Find where "Click the thumbs" appears in the records below, then return that line and every later line exactly, stopping only at the last line.
--- --- ---
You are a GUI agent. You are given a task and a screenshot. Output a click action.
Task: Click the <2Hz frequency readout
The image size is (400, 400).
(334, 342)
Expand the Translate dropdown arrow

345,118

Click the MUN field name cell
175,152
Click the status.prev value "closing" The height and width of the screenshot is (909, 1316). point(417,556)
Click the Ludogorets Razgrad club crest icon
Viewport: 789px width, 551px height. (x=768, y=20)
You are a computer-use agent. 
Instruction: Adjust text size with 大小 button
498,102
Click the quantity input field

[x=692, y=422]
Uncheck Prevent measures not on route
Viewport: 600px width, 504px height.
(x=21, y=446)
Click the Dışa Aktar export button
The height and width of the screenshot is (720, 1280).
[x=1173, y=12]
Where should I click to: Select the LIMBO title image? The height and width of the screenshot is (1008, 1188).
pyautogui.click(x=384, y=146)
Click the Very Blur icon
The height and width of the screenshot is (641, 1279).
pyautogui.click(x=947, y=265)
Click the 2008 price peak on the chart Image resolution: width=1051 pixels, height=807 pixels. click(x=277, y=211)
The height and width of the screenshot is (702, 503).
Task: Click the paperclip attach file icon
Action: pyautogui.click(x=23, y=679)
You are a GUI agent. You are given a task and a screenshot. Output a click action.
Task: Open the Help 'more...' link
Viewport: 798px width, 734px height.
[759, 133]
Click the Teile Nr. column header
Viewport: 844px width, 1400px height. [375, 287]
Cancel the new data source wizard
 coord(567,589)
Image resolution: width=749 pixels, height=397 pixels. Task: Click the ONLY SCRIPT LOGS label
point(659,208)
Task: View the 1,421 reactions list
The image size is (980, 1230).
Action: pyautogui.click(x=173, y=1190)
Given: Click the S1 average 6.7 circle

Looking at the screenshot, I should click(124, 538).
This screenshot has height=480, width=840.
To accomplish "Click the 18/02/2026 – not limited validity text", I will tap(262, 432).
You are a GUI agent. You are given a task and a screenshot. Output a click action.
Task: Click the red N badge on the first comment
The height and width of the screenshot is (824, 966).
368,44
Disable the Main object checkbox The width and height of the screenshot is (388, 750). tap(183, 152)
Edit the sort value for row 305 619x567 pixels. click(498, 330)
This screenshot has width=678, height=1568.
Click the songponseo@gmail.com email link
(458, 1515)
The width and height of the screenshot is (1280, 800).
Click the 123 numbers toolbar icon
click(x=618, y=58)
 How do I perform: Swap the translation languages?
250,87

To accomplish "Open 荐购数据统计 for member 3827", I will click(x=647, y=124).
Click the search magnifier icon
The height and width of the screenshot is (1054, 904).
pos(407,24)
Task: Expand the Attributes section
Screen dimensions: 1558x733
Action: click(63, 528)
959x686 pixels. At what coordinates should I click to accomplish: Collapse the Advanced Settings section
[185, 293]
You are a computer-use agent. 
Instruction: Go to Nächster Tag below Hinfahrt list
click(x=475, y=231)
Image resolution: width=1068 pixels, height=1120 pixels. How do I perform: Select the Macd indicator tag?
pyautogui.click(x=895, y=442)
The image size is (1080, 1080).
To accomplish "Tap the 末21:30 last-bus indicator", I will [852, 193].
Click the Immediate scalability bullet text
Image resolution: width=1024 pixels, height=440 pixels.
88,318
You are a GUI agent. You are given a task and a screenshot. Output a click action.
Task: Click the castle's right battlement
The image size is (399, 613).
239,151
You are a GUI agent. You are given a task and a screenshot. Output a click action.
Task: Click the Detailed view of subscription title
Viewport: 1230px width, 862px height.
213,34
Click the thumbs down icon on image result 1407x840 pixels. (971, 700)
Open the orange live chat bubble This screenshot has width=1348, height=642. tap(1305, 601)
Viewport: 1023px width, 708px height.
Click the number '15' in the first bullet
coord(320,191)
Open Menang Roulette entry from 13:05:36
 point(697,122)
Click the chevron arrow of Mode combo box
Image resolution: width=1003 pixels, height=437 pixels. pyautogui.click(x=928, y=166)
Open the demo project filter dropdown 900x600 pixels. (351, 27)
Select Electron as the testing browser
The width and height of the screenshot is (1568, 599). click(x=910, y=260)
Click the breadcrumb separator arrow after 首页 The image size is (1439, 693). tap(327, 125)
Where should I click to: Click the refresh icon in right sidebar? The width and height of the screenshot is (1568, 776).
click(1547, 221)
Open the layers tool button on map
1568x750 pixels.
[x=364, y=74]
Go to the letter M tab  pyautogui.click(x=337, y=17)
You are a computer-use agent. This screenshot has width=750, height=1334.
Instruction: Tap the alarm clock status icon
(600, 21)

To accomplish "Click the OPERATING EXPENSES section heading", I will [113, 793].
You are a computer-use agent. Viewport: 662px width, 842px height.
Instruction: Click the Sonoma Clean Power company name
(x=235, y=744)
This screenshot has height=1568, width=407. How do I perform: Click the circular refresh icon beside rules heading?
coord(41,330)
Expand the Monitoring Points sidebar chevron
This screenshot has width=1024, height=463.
--- --- ---
TASK SOLUTION ▸
Click the thumbs down icon on image result 1407x840 pixels. (971, 700)
Open the orange live chat bubble This screenshot has width=1348, height=642. tap(1305, 601)
Viewport: 1023px width, 708px height.
Click the number '15' in the first bullet
coord(320,191)
Open Menang Roulette entry from 13:05:36
 point(697,122)
Click the chevron arrow of Mode combo box
Image resolution: width=1003 pixels, height=437 pixels. pyautogui.click(x=928, y=166)
Open the demo project filter dropdown 900x600 pixels. (351, 27)
Select Electron as the testing browser
The width and height of the screenshot is (1568, 599). click(x=910, y=260)
Click the breadcrumb separator arrow after 首页 The image size is (1439, 693). tap(327, 125)
Where should I click to: Click the refresh icon in right sidebar? The width and height of the screenshot is (1568, 776).
click(1547, 221)
Open the layers tool button on map
1568x750 pixels.
[x=364, y=74]
Go to the letter M tab  pyautogui.click(x=337, y=17)
You are a computer-use agent. This screenshot has width=750, height=1334.
Instruction: Tap the alarm clock status icon
(600, 21)

To accomplish "Click the OPERATING EXPENSES section heading", I will [113, 793].
You are a computer-use agent. Viewport: 662px width, 842px height.
Instruction: Click the Sonoma Clean Power company name
(x=235, y=744)
This screenshot has height=1568, width=407. How do I perform: Click the circular refresh icon beside rules heading?
coord(41,330)
Expand the Monitoring Points sidebar chevron
This screenshot has width=1024, height=463.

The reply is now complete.